▶ **What to produce**: Write out the entries below once more, exactly.

----- Information

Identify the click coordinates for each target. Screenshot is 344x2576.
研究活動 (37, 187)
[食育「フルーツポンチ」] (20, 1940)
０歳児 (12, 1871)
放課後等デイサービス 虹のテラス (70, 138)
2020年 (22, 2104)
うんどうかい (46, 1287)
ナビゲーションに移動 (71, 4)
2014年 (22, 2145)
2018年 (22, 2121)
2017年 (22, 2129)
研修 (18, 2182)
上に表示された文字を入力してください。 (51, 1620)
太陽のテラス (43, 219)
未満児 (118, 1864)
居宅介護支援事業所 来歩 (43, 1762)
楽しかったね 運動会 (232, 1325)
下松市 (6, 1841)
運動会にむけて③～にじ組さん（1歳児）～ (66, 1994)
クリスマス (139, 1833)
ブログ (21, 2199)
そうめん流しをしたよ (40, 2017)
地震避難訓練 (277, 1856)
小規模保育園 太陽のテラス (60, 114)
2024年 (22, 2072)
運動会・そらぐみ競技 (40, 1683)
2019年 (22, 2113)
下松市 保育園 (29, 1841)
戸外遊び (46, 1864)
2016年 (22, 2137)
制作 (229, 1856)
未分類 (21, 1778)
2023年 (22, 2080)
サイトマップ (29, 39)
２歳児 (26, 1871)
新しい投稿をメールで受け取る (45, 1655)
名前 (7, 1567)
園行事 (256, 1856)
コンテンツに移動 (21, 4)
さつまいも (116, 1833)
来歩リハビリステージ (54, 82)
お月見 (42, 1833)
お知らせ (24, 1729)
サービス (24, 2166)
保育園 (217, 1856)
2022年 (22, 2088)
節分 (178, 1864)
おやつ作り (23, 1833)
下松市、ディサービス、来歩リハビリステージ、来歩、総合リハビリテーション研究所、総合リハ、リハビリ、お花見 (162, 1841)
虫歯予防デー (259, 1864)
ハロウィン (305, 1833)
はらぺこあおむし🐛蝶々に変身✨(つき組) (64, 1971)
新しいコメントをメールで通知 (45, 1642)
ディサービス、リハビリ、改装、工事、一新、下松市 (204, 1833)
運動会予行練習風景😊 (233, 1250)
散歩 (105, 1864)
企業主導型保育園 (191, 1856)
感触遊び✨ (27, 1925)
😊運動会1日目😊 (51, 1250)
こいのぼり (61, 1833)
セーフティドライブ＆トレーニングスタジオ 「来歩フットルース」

----------

▶ **Answer box**:
Identify the click coordinates for each target. Screenshot is 344x2576.
研究活動 (37, 187)
[食育「フルーツポンチ」] (20, 1940)
０歳児 (12, 1871)
放課後等デイサービス 虹のテラス (70, 138)
2020年 (22, 2104)
うんどうかい (46, 1287)
ナビゲーションに移動 (71, 4)
2014年 (22, 2145)
2018年 (22, 2121)
2017年 (22, 2129)
研修 (18, 2182)
上に表示された文字を入力してください。 (51, 1620)
太陽のテラス (43, 219)
未満児 (118, 1864)
居宅介護支援事業所 来歩 (43, 1762)
楽しかったね 運動会 (232, 1325)
下松市 (6, 1841)
運動会にむけて③～にじ組さん（1歳児）～ (66, 1994)
クリスマス (139, 1833)
ブログ (21, 2199)
そうめん流しをしたよ (40, 2017)
地震避難訓練 (277, 1856)
小規模保育園 太陽のテラス (60, 114)
2024年 (22, 2072)
運動会・そらぐみ競技 (40, 1683)
2019年 (22, 2113)
下松市 保育園 (29, 1841)
戸外遊び (46, 1864)
2016年 (22, 2137)
制作 (229, 1856)
未分類 (21, 1778)
2023年 (22, 2080)
サイトマップ (29, 39)
２歳児 (26, 1871)
新しい投稿をメールで受け取る (45, 1655)
名前 (7, 1567)
園行事 (256, 1856)
コンテンツに移動 (21, 4)
さつまいも (116, 1833)
来歩リハビリステージ (54, 82)
お月見 (42, 1833)
お知らせ (24, 1729)
サービス (24, 2166)
保育園 (217, 1856)
2022年 (22, 2088)
節分 (178, 1864)
おやつ作り (23, 1833)
下松市、ディサービス、来歩リハビリステージ、来歩、総合リハビリテーション研究所、総合リハ、リハビリ、お花見 (162, 1841)
虫歯予防デー (259, 1864)
ハロウィン (305, 1833)
はらぺこあおむし🐛蝶々に変身✨(つき組) (64, 1971)
新しいコメントをメールで通知 (45, 1642)
ディサービス、リハビリ、改装、工事、一新、下松市 (204, 1833)
運動会予行練習風景😊 (233, 1250)
散歩 (105, 1864)
企業主導型保育園 (191, 1856)
感触遊び✨ (27, 1925)
😊運動会1日目😊 (51, 1250)
こいのぼり (61, 1833)
セーフティドライブ＆トレーニングスタジオ 「来歩フットルース」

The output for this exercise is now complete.